Como já foi referido, a entrada nos mercados via exportação pode processar-se pelo método directo ou indirecto. O primeiro, envolve a escolha de um agente ou distribuidor, ou uma combinação dos dois, para representar a empresa nos mercados, sendo em geral, responsável pelo embarque da mercadoria; o segundo passa pela celebração de um acordo, delegando vários graus de responsabilidade das vendas nos mercados externos a um terceiro localizado no país de origem.
Qualquer dos métodos tem vantagens e inconvenientes mas a opção por um deles em detrimento do outro depende do grau de compromisso com os mercados externos que a empresa quer fazer e, consequentemente, dos diferentes níveis de controlo que quer ter sobre as vendas e, ainda, dos factores de custo que está disposta a assumir.

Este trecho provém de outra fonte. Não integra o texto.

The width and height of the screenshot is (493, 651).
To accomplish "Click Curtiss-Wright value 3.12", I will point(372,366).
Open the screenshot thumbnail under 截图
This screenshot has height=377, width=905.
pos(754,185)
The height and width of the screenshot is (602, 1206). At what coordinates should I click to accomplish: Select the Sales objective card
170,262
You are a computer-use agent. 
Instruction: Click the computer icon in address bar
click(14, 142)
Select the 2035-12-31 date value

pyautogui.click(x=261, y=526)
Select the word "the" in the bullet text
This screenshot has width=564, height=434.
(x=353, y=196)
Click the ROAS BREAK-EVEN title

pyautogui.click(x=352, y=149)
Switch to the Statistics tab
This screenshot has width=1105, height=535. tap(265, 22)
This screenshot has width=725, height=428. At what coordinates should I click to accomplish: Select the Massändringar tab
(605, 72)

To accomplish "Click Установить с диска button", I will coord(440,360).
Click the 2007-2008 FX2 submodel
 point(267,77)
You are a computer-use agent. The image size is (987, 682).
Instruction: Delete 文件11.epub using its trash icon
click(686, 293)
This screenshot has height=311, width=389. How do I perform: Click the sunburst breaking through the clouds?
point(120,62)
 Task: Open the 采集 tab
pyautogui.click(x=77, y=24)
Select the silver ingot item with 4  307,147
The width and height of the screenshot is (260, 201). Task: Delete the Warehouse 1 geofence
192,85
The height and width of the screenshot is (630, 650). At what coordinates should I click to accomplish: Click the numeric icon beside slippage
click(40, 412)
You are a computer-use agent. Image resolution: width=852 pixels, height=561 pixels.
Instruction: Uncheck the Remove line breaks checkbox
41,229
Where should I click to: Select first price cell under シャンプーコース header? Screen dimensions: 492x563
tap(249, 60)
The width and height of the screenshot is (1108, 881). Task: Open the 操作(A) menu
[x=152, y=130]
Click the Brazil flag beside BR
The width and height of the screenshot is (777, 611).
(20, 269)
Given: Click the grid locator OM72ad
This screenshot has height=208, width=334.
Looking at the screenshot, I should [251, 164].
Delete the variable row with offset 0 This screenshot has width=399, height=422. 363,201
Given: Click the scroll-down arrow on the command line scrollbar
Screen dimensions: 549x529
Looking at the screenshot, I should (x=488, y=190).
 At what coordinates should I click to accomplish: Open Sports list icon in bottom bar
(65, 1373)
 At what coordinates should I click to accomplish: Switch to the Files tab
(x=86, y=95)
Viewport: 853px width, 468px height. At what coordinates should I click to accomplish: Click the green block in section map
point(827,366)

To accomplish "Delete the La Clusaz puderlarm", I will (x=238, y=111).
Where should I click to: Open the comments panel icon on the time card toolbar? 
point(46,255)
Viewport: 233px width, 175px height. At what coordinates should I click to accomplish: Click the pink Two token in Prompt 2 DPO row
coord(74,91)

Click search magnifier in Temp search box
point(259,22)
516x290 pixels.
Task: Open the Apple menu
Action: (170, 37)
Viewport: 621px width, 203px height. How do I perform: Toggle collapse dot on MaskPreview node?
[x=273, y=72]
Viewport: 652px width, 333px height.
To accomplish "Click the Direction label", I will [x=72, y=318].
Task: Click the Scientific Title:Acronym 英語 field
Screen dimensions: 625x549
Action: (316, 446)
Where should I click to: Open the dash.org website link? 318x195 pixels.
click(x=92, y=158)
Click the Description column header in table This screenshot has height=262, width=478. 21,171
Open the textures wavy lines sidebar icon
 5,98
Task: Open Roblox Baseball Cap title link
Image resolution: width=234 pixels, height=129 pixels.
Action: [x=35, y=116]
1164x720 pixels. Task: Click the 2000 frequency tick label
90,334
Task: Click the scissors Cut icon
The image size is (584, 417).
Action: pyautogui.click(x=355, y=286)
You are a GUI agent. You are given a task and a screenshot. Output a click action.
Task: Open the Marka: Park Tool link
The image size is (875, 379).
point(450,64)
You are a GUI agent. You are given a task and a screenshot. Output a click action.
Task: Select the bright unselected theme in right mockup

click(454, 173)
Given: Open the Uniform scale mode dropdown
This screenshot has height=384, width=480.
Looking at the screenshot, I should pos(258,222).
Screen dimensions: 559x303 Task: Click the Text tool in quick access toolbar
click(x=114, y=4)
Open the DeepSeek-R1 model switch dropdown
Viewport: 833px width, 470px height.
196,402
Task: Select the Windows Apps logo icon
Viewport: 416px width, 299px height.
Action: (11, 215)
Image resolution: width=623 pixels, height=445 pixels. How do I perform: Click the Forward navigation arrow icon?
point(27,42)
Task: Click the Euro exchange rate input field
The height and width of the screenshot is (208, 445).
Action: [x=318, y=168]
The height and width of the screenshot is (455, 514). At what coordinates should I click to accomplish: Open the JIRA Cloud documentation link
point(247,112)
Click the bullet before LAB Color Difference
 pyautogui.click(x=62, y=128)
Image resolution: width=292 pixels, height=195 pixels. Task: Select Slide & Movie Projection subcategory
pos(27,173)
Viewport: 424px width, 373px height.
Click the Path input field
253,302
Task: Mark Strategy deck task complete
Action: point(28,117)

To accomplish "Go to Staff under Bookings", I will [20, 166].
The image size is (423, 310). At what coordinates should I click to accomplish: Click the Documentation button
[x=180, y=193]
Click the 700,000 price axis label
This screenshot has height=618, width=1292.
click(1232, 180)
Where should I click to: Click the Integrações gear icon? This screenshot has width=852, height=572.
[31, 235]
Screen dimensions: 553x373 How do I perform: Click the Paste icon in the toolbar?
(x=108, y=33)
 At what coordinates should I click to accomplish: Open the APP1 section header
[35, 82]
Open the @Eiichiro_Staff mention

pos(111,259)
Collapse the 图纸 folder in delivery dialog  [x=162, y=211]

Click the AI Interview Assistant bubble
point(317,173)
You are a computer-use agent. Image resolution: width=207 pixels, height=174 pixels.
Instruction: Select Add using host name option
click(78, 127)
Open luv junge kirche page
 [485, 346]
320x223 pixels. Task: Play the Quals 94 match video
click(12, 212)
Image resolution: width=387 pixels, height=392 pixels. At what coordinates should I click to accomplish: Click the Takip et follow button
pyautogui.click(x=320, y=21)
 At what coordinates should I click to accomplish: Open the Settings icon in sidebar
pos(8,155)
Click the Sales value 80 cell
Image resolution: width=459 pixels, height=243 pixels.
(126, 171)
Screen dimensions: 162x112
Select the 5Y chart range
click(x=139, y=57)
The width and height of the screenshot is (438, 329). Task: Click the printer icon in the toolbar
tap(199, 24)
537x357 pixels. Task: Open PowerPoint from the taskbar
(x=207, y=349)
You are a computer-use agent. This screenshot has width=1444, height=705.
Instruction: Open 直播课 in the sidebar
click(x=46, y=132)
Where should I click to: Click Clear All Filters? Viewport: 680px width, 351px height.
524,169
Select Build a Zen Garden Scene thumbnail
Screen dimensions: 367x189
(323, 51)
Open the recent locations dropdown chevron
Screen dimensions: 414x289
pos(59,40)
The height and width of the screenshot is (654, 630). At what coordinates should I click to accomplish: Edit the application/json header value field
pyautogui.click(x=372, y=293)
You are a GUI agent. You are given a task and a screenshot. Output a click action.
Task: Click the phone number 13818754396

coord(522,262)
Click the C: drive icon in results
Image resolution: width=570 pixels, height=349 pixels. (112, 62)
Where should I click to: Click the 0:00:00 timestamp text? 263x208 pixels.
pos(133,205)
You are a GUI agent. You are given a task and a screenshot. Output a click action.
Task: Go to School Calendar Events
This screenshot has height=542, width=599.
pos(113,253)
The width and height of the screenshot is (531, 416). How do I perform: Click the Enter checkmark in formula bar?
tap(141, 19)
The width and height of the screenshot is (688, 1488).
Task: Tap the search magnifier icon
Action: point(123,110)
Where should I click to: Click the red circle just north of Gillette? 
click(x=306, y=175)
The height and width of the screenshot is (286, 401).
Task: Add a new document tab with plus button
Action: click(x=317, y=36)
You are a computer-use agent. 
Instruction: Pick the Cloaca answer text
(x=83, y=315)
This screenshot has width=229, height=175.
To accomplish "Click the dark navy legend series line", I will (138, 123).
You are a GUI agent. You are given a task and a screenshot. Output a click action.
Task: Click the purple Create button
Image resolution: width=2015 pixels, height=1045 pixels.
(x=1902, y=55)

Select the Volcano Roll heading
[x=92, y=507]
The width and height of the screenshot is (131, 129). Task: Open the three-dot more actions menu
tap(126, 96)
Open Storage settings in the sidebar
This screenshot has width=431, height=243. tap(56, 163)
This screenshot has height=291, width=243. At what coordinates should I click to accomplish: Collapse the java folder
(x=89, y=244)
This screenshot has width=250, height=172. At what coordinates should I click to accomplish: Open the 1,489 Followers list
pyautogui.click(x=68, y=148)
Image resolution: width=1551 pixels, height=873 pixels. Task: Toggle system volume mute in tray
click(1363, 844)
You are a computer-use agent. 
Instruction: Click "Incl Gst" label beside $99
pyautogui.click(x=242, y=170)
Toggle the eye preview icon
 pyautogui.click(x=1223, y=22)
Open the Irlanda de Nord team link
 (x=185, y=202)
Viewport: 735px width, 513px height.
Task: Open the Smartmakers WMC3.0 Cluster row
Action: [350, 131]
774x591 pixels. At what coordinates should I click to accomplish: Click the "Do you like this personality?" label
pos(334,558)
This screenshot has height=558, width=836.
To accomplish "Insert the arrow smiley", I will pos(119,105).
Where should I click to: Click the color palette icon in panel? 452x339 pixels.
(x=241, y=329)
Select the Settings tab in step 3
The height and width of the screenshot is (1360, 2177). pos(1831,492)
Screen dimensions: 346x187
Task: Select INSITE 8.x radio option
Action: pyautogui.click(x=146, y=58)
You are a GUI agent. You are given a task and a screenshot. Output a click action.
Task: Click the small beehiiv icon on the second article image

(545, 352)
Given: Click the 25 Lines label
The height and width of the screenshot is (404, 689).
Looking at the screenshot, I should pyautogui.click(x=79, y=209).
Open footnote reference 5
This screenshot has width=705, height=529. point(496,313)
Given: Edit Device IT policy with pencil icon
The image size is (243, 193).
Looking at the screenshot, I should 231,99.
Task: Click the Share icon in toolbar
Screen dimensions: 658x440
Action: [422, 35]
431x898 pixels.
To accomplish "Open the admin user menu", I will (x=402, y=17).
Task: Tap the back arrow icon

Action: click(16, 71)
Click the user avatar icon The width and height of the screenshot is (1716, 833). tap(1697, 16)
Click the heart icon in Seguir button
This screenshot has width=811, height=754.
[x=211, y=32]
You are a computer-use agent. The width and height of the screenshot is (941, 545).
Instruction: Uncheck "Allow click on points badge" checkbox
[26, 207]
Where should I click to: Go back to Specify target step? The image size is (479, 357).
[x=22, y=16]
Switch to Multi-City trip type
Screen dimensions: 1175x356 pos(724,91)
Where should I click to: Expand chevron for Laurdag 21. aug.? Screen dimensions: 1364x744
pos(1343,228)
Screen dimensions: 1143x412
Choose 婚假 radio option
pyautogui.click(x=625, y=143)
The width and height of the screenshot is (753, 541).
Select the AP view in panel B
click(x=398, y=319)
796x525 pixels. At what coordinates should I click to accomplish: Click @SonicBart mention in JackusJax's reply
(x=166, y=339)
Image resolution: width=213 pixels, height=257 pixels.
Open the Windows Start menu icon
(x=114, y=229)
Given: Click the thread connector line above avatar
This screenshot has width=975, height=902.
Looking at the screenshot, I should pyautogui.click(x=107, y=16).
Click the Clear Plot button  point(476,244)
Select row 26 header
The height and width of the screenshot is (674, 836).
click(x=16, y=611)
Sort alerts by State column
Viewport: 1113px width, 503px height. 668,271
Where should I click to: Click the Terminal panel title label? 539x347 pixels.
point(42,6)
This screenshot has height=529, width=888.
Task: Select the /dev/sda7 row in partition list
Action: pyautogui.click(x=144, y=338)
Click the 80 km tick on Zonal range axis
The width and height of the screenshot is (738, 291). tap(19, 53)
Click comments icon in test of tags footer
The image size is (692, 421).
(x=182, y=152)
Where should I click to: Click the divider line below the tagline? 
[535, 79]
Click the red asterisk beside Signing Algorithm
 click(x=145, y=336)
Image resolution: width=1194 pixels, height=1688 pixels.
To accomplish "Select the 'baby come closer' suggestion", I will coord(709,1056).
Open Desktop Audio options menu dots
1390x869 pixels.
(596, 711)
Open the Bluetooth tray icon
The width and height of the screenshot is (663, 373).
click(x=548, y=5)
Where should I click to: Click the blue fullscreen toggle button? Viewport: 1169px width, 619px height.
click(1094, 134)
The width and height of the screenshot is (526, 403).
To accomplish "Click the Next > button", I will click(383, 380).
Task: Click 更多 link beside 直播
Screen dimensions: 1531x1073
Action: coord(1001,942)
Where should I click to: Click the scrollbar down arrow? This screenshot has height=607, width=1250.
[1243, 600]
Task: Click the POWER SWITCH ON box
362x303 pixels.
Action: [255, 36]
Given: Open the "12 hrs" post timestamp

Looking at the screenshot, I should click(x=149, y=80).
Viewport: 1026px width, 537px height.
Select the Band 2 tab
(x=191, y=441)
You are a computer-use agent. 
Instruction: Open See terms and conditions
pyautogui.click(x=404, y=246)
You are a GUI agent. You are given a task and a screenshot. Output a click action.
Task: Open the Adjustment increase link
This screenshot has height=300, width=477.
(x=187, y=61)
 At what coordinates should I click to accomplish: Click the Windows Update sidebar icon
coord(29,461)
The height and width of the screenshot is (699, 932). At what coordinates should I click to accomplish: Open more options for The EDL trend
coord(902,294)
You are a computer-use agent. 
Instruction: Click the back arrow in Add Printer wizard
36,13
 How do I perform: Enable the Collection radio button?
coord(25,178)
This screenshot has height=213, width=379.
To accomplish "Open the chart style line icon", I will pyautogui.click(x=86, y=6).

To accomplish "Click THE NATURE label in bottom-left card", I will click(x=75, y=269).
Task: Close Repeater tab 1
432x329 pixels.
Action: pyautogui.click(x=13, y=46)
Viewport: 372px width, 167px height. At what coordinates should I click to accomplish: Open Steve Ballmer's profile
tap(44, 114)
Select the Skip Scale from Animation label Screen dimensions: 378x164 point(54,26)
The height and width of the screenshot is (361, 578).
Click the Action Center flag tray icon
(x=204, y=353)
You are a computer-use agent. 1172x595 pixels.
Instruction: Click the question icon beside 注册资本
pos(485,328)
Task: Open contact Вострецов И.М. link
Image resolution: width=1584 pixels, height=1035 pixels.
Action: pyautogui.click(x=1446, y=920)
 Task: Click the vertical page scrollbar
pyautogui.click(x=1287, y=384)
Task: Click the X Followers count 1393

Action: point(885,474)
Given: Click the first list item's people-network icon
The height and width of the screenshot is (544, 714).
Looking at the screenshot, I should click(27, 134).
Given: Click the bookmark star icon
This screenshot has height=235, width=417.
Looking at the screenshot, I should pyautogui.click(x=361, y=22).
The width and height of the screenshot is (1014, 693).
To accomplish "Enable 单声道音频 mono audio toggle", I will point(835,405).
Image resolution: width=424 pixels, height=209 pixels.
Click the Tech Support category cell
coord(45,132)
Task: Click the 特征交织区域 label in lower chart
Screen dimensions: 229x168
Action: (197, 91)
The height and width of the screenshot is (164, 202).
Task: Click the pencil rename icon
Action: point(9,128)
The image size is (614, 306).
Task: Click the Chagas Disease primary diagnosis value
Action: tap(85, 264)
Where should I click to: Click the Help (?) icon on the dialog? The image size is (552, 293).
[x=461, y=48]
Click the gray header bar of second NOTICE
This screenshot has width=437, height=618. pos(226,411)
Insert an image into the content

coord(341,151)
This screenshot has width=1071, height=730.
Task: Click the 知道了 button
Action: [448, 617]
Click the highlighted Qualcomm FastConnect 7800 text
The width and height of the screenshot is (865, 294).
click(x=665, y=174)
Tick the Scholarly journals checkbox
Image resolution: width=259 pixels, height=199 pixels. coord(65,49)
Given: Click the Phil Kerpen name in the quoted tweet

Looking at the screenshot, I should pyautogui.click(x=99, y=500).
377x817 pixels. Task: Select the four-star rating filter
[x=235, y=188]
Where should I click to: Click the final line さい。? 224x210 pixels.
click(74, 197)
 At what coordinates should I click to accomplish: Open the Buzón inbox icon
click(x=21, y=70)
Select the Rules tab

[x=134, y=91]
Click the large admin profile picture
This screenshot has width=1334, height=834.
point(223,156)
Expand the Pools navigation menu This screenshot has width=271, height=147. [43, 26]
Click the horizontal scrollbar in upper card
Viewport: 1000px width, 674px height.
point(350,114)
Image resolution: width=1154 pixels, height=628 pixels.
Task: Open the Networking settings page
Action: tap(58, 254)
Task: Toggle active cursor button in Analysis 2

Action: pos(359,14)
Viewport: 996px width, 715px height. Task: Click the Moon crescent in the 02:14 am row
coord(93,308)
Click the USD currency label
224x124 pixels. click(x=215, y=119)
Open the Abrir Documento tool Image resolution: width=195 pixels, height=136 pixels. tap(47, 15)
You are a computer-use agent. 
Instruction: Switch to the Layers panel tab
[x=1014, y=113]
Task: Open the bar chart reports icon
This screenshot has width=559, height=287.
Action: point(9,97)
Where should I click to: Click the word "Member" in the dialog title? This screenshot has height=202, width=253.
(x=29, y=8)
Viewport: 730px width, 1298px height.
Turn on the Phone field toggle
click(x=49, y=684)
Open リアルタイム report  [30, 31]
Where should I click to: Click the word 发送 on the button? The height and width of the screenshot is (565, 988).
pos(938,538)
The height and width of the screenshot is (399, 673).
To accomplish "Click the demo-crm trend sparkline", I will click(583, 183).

Na exportação directa, a empresa executa a maior parte das operações de exportação em vez de as delegar noutras organizações. Deste modo, tarefas como o estudo e o contacto com o mercado, a distribuição física, as formalidades de exportação, o estabelecimento de preços e as actividades de promoção são desempenhadas pela própria empresa.
Esta hipótese não só proporciona maior controlo sobre as operações, como permite uma melhor informação sobre os mercados externos e um aumento da experiência internacional. Os custos desta alternativa são mais elevados do que no caso da exportação indirecta, por não haver partilha com outras empresas.
A exportação directa tem normalmente lugar, quando o vendedor é procurado por um importador ou quando o seu mercado cresceu em tamanho o suficiente para justificar a realização da sua própria actividade de exportação.
As duas formas de exportação não são mutuamente exclusivas, já que a empresa pode exportar directamente para os seus mercados mais importantes e indirectamente para os menos significativos.